You have been hanging around for 2 years….and still only get table scraps? And you think the wife is the loser? Your onto a real winner there …hang in there snowflake 😀

Renewed
Renewed
7 years ago
Reply to  Miss Behave

Wow I can’t believe you are bragging about wasing “two years” of every weekend. Just dumb, real dumb!

Elaine
Elaine
7 years ago
Reply to  Miss Behave

Take the high road, Chumps. These people don’t deserve one second of our attention. They already lost their moral compass and their souls. We don’t need to walk that path with them.

Interesting that this individual appears to be so familiar with this blog. (e.g.
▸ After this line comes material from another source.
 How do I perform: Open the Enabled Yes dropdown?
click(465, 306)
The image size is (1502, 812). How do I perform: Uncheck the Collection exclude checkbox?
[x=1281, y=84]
Pick-me dancing) We have to ask ourselves why that would be?

ClaireS
ClaireS
7 years ago
Reply to  Elaine

“They already lost their moral compass and their souls.” You are more generous than I. In order to lose something, you have to have it to begin with.

Uneffingbelievable
Uneffingbelievable
7 years ago
Reply to  Elaine

Elaine – becase she has nothing else to do during the week (only sees man whore on weekends) but read Chump Lady!

Uneffingbelievable
Uneffingbelievable
7 years ago

*because

Champ
Champ
7 years ago
Reply to  Miss Behave

Miss Behave …. please don’t forget that your source of information for what you write about is your fuck buddy. Fuck buddies can lie to your face while enjoying what their “pathetic loser” wife is providing for them. He may say he finds her laughable, but he could be having sex with her AND you. He may say he doesn’t care about her, but why then isn’t he with you full-time? You might think it’s funny that the wife is begging for him, but have you ever thought that your fuck buddy might be getting off on it and just not sharing that information with you? He has both, and you’re one of them. Why would you want a man as a partner who is capable of laughing at someone else and making fun of them? Sure, his wife should leave him to you and get a better life, but in the meantime she is hurting, she is in pain, she is desperate, and you are with a man who is cold enough to let his wife beg for him … he is punishing her, laughing at her while she cries … even if he’s not lying to you, not fucking both of you, he is still not a man with compassion. Why would you want him?